The program is written in Python 3. html5lib is used for parsing the real-world HTML articles into XML trees (e.g. libxml2 fails on those inputs - even in HTML mode). For parsing XML and other XML massaging (i.e. the input and output feeds are encoded in Atom) the ElementTree-API that is part of the Python standard library is used. Referenced articles are locally cached for a few days to avoid redundant retrievals. The convenient requests library is used for all HTTP operations. They go through a requests.Session object such that a connection is reused for multiple HTTP GET operations that target the same server.

lwn.py

Similar to heiser.py this program creates a rich atom feed of the latest LWN.net articles. Such a feed is optimal for minimal feed readers and has value even without a proper internet connection.
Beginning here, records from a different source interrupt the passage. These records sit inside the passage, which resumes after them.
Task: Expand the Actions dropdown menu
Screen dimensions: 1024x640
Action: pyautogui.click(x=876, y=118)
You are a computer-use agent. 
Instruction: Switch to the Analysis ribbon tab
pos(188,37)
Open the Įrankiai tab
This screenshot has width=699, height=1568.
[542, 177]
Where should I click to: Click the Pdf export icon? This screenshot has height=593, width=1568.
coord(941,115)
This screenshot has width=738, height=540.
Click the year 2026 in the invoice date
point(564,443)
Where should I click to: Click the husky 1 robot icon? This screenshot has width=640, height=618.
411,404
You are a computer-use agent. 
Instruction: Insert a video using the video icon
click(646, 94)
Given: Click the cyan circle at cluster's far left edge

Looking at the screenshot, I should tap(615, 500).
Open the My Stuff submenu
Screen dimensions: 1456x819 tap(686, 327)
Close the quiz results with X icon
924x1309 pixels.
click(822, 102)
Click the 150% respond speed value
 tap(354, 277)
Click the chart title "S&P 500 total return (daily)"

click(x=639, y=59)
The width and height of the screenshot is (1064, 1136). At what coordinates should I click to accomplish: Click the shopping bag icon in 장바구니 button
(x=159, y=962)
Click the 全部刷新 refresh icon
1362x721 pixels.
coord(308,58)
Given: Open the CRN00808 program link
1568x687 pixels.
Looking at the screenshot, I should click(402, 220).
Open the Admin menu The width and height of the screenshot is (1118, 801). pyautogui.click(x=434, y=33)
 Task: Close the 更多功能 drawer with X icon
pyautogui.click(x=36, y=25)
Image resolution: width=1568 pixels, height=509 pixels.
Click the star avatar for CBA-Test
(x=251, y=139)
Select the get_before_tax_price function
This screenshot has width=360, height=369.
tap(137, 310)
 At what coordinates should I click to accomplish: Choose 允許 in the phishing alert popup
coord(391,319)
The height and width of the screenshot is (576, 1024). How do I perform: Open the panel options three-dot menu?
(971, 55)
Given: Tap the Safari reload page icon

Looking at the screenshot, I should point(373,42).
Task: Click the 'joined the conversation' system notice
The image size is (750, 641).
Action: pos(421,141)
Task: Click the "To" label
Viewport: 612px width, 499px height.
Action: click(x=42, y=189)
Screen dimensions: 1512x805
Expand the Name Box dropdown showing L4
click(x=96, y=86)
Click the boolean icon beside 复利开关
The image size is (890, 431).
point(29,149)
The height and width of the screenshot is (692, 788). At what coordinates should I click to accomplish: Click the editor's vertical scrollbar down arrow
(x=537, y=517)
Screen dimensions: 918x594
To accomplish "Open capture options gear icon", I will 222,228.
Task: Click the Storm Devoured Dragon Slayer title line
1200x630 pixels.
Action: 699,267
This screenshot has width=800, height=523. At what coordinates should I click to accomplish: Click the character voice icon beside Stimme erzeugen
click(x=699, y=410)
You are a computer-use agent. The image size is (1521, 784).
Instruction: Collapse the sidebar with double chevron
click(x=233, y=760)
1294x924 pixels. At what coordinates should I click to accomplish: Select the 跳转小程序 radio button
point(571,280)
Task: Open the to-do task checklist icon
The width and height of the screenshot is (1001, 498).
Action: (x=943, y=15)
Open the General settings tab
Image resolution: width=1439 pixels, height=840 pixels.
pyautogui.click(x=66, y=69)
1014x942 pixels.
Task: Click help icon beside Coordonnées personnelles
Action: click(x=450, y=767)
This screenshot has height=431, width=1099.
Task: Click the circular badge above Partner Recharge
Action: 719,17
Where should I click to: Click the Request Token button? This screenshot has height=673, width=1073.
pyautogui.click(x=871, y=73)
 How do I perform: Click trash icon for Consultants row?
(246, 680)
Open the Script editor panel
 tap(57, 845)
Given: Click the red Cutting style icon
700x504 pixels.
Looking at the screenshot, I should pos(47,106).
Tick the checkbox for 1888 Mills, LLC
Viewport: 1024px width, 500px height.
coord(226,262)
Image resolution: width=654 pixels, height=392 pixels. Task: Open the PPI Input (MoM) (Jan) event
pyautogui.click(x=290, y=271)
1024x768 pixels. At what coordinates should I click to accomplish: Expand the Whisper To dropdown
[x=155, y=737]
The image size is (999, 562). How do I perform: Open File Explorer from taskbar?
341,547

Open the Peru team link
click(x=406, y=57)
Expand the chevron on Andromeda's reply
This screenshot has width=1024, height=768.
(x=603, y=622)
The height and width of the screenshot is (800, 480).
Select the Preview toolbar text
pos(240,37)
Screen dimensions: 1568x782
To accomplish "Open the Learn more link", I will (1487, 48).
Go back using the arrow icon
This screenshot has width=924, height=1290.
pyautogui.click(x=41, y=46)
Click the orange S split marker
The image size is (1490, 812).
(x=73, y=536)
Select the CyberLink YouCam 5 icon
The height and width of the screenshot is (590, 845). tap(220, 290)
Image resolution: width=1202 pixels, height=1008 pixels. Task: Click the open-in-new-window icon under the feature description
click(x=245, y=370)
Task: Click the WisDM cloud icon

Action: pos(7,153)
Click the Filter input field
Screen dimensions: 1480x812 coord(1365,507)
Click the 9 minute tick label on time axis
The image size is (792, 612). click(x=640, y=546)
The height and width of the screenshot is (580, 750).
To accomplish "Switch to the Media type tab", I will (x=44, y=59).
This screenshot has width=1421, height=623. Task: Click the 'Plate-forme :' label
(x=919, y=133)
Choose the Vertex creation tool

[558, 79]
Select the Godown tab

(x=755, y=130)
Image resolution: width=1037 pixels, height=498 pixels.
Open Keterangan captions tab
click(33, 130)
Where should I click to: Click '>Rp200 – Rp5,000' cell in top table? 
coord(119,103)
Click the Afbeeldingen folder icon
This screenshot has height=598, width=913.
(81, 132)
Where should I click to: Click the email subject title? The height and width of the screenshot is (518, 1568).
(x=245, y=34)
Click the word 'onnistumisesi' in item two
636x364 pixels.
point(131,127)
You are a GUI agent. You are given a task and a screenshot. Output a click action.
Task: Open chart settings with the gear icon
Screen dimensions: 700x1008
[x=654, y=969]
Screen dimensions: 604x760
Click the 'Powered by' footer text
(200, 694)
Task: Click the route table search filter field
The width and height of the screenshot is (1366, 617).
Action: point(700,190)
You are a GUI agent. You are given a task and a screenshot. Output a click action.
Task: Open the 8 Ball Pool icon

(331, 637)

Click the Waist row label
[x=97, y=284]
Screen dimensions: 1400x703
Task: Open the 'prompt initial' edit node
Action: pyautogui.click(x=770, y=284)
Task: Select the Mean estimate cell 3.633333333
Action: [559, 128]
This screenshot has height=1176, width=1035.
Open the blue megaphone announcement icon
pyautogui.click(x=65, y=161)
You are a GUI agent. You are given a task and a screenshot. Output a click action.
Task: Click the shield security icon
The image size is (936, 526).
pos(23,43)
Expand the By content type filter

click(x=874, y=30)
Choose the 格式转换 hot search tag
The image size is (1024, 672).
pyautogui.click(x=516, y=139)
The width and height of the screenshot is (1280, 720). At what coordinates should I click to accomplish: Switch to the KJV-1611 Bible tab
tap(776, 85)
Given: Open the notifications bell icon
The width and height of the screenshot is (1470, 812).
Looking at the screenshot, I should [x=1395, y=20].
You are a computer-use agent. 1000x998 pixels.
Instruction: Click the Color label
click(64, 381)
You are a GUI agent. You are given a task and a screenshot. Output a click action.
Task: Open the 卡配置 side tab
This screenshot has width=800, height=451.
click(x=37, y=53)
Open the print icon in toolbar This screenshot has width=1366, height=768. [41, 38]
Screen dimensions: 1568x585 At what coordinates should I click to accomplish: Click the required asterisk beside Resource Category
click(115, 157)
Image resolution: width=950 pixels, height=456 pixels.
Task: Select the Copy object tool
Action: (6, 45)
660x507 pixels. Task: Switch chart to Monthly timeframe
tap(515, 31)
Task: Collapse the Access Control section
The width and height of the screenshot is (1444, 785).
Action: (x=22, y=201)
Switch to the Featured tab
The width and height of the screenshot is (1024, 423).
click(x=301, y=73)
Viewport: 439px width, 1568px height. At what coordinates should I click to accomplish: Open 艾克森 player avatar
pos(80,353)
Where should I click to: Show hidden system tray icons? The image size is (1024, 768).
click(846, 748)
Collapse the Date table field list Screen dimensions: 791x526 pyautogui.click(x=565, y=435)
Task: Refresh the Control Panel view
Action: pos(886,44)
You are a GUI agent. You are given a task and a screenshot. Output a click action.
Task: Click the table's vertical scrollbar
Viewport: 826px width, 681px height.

In contrast to the heise situation, since lwn.net only provides RSS feeds, the lwn.py program doesn't augment anything. Instead, it creates the atom feed, from scratch.

Besides being in a weird format and missing the article contents, the RSS feeds published on lwn.net usually rotate too soon. That means before all the latest articles are de-embargoed (lwn.net has a time-limited paywall for new articles).

betterflix.py

Netflix more and more develops into a dumping ground for low quality movies and series. In addition, it comes with a horrible UI that doesn't allow to filter the content in any meaningful way. For example, it isn't even possible to filter for just movies, to exclude movies one has downvoted, one has already watched or to exclude movies made by certain directors one dislikes.

It also doesn't help that Netflix completely fails to come up with a good recommendation system. FWIW, I rated hundreds of movies on Netflix (good and bad ones) and it doesn't make a difference. The Netflix system still stubbornly suggests me the most garbage movies and includes negatively rated movies in all of their automatically 'curated' categories.

I thus created betterflix.py, a small script that fetches a list of movies newly added by Netflix (or Prime) from the German wer-streamt.es service, fetches the IMDB score of each movie and only selects movies with a score above a threshold (say 6.5) into an Atom feed.

Of course, using the IMDB score isn't perfect, but in my experience it works surprisingly well - at least as a first filter. Perhaps there is less fake reviewing happening on IMDB than - say - on Amazon (for products), although IMDB is nowadays also owned by Amazon.

One exception I noticed is when a popular Hollywood actor switches the usual pattern and participates in an independent art house production. In those cases a high quality movie might get an unusual bad IMDB score because suddenly a crowd of fans that are used to mainstream genres watch something completely different (because their favourite actor stars in it) and might be easily frustrated.

Example Usage

Create an atom feed for new releases on Netflix:

./betterflix.py -o net-flix.xml

Create a similar feed for movies recently added to Amazon Prime:

./betterflix.py --prime -o prime-flix.xml

Use a different filter threshold (greater or equal):

./betterflix.py --thresh 7.1 -o net-flix.xml

As always, one can add such a call to a crontab on your private web server such that your private feed is updated once a day, for consumption by a mobile device.

castproxy.py

Castproxy aggregates multiple audiocasts (podcasts) into a single Atom feed, based on a TOML feed configuration file.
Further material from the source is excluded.